Der Baustoff Holz begleitet die Menschheit seit jeher und ebenso entwickelt ihn der Mensch kontinuierlich weiter. Insbesondere seit Anfang des 20. Jh.s sind zahlreiche interessante Holzmaterialien entstanden, viele spannende Entwicklungen werden uns auch zukünftig überraschen und Holz zu einem intelligenten Werkstoff machen.

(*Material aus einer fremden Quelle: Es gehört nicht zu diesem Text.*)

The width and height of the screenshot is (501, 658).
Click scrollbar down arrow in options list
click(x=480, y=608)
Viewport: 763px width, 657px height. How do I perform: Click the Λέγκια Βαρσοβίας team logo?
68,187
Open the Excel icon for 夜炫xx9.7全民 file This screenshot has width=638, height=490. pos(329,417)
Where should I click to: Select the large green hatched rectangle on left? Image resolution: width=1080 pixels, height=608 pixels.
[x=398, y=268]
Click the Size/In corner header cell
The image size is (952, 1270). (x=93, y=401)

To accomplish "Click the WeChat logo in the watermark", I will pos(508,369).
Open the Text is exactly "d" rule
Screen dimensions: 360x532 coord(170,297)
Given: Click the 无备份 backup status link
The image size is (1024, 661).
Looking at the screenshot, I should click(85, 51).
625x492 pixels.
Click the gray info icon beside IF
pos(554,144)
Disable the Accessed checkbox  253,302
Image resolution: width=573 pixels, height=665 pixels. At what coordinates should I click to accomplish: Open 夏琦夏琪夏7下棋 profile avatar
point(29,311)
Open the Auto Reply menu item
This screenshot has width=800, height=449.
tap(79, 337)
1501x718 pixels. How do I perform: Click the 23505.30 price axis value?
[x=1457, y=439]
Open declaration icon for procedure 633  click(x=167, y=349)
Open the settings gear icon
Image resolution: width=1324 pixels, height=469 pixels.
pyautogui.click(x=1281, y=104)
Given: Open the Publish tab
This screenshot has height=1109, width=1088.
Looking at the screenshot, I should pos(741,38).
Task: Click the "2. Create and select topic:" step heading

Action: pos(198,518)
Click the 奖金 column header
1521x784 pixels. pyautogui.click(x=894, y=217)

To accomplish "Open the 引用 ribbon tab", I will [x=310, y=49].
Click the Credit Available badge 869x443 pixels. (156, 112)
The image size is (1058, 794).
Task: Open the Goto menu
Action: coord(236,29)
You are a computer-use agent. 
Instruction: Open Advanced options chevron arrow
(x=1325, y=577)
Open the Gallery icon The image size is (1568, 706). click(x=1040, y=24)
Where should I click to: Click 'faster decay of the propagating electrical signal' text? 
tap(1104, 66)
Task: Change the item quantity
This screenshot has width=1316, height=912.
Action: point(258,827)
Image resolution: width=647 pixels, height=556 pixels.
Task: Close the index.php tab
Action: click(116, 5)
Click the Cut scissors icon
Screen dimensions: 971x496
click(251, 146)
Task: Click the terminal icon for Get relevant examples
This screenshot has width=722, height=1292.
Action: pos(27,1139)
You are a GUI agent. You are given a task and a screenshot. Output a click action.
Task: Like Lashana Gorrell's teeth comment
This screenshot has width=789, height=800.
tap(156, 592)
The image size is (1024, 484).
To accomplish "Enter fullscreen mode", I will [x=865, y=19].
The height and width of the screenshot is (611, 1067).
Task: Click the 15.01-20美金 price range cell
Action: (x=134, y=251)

Vor dem 20. Jh. wurden vor allem Möbel und Innen-ausbauten aus massivem Vollholz gefertigt, das meist regional verfügbar war und von Schreinern handwerklich bearbeitet wurde. Um 1900 etablierten sich meist aus Nadelgehölzen gefertigte klassische Brettschicht-, Brettsperr- und Furniersperrhölzer. Doch in der holzverarbeitenden Industrie fielen bereits damals große Mengen an Holzresten wie Sägemehl, Holzschliff oder Hackschnitzel an – sie zu Wertstoffen zu machen und in industrielle Prozesse zurückzuführen war die Grundidee der Spanplatte. Alfred Schmid und Max Himmelheber wurde bereits 1932 ein erstes schweizerisches Patent für die Spanplatte erteilt, durch welches Phenolharze mit Holzschliff zu einem holzähnlichen Werkstoff, dem sogenannten Homogenholz, verpresst werden sollten. Ziel ihrer Arbeiten war es, eine kostengünstige, gleichmäßig dichte, stabile Platte mit planebener Oberfläche herzustellen, die sich nicht verzieht, zuverlässig furnierbar und überall belastbar sein sollte. Zu diesem Zeitpunkt konnten etwa 40 % des gefällten Holzes produktiv verwertet werden. Zwischen diesem Vorläufer und der ersten industriellen Ferti­gung in den 1940er Jahren lag ein langer Weg intensiver Entwicklungsarbeit. Himmelheber entwickel-te und patentierte viele Maschinen für seine Spanplattenfabriken, die seit den 1950er Jahren rund um die Welt entstanden. Das bald globale, durch den wachsenden Massenkonsum rentable Geschäft entwickelte sich weg von der handwerklichen hin zur industriellen Holzverarbeitung.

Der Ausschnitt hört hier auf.